Nagoski, hikayelerini anlattığı müzisyenler arasında Amalia’nın kendisinde yerinin ayrı olduğunu belirterek, “Amalia, sebat etti ve 1920’lerden 1950’lere kadar ABD’nin önde gelen Ermeni ve Yunan müzisyenleriyle işbirliği yaptı. Turneye çıktı ve çok seviliyordu. Çok eğlenceli birisiydi” diyor.

Serginin küratörü Nagoski, Amalia için "1920’lerden 1950’lere kadar ABD’nin önde gelen Ermeni ve Yunan müzisyenleriyle işbirliği yaptı" dedi.

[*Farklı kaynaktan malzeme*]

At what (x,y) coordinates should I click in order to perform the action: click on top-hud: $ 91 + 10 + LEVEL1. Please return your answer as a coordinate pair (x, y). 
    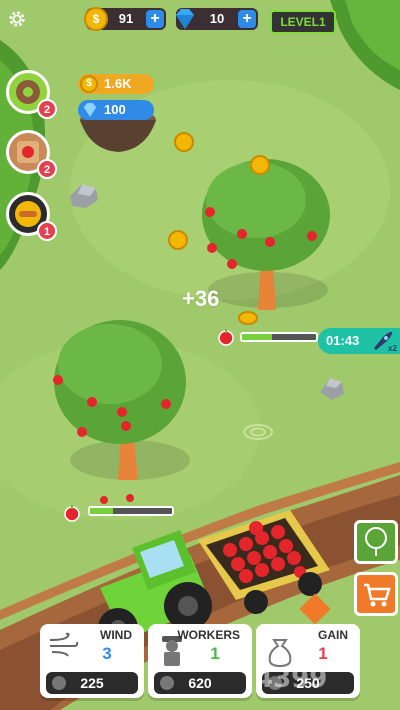
    Looking at the image, I should click on (200, 19).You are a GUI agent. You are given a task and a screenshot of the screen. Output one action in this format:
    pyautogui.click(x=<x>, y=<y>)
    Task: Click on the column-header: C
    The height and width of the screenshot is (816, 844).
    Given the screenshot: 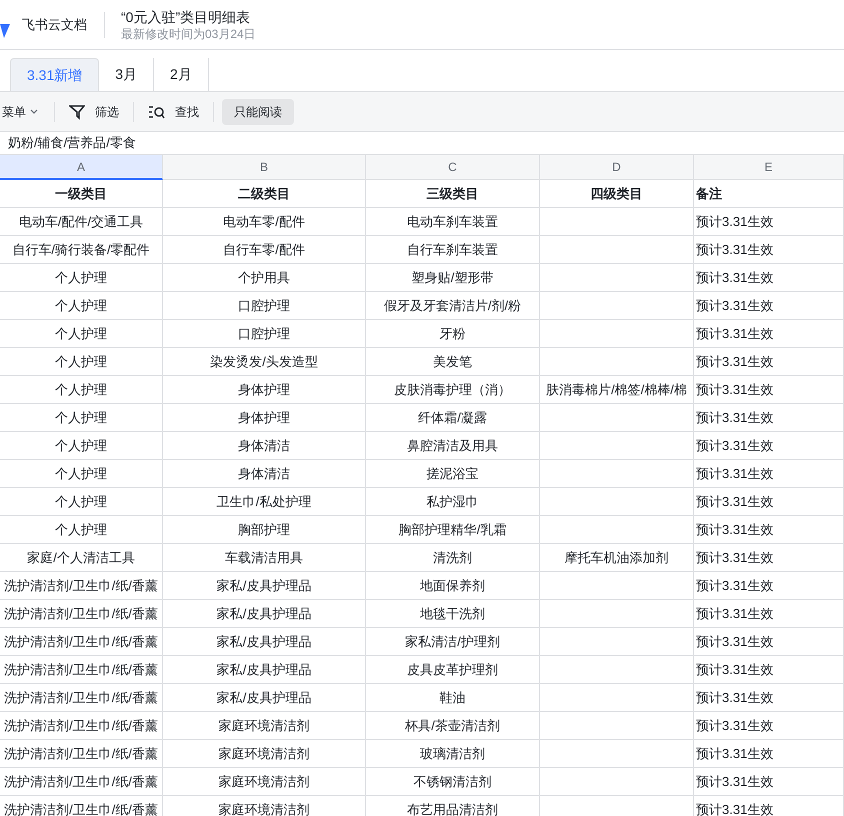 What is the action you would take?
    pyautogui.click(x=453, y=168)
    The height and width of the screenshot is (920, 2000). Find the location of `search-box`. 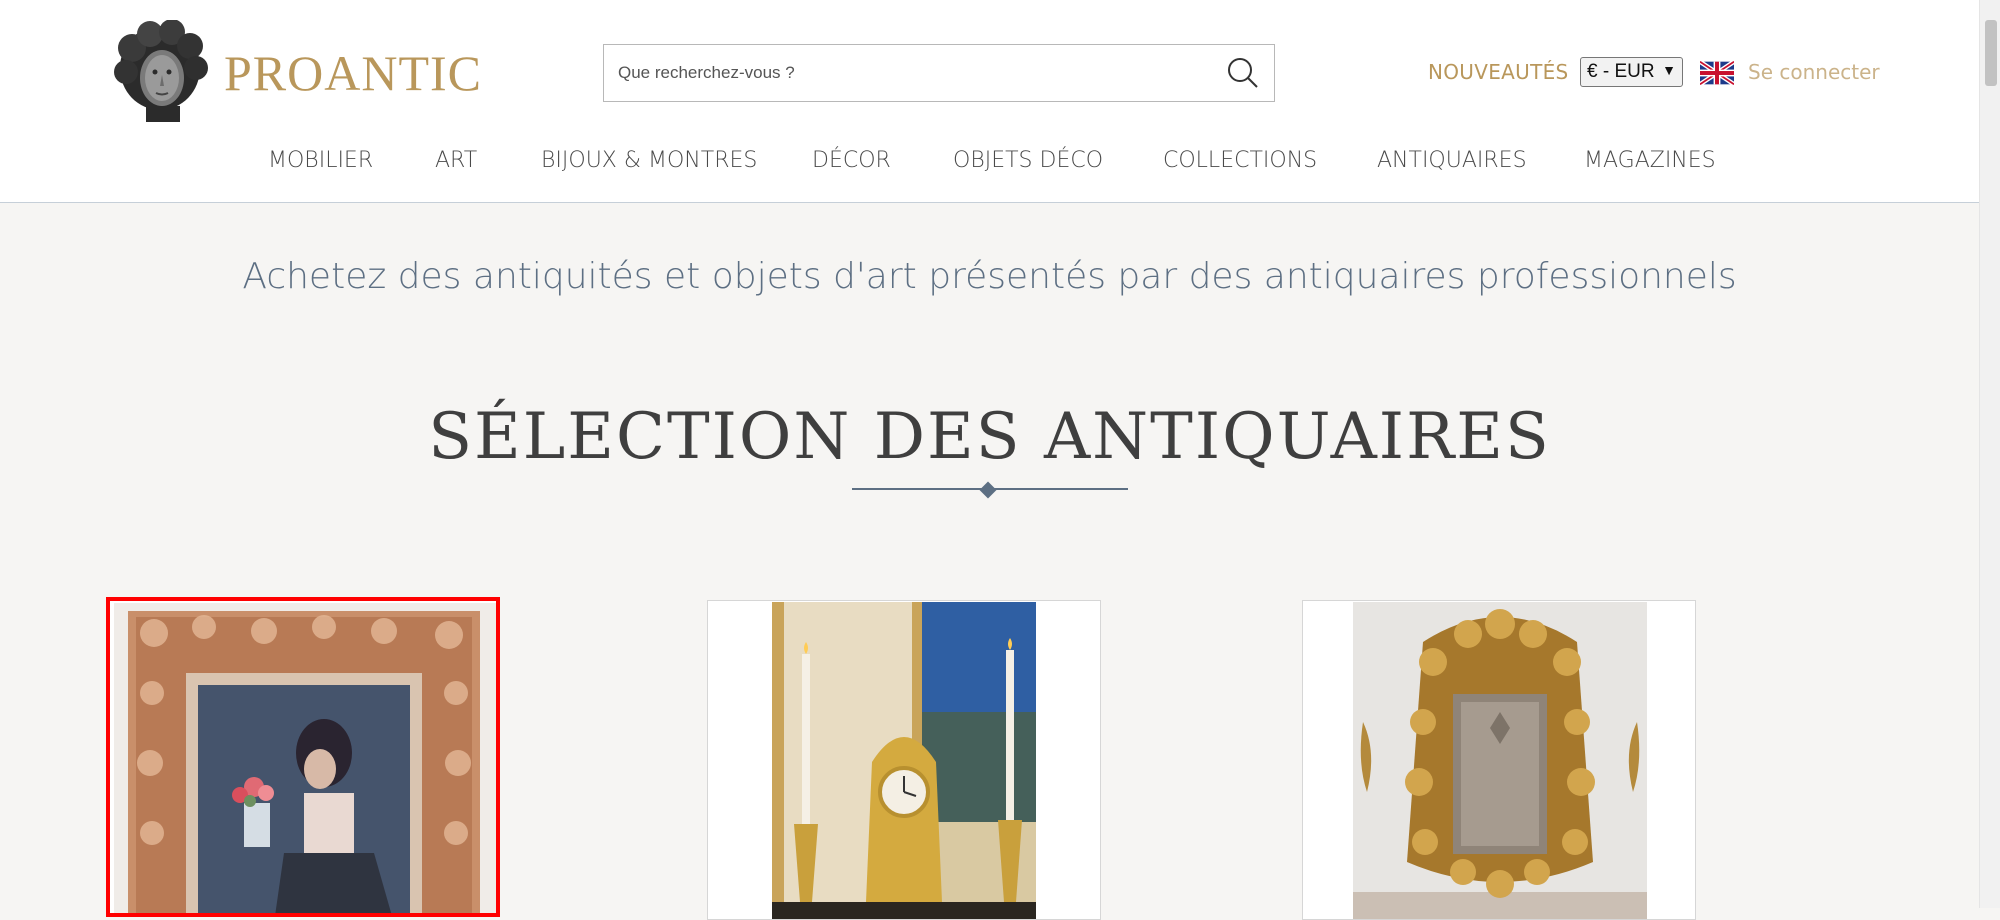

search-box is located at coordinates (939, 73).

Amalia, genelde Türkçe ve Yunanca şarkılar kaydetti. Arşivinden Amalia’nın “Turnam Nereden Geliyor” şarkısını kaydettiği plağı sergileyen Nagoski, Amalia’nın, doğduğu Yanya eyaletini 1788’den 1822’ye kadar yöneten ve Osmanlı İmparatorluğu’na isyanı sonucunda öldürülen Tepedelenli Ali Paşa hakkında bir şarkıyı da seslendirdiğini söylüyor.

Nagoski, Amalia’nın bu kaydı için, “Osmanlı’daki karmaşık bir siyasi durum hakkında memleketinden yanında taşıdığı bir şarkıydı” ifadesini kullanıyor.

“Sergideki taş plaklar, bu müzisyenleri anmak için birer sesli anıt”

Yahudi kültüründe ölenleri anmak için mezarların üstüne taş bırakma geleneğini hatırlatan Nagoski, sergideki taş plakların müzisyenleri anmak için birer sesli anıt olduğunu söylüyor:

“Öğütülmüş taştan yapıldıkları için, yüzlerce yıl aynı şekilde kalan bu plaklar, insanların seslerini ve anılarını, nereden geldiklerini, değerlerini ve kendi toplumlarına söylediklerini kayda aldı. Müzisyenler, böyle kalıcı olacağını bilmeden mermer gibi sağlam eserler bıraktılar.”

Haziran ayına kadar sürecek sergide yer alan eserler, sadece müzenin dört duvarı arasında yankılanmıyor. Yahudi müzisyenlerin seslendirdiği Türkçe şarkılar müzenin internet sitesinden ücretsiz dinlenebiliyor.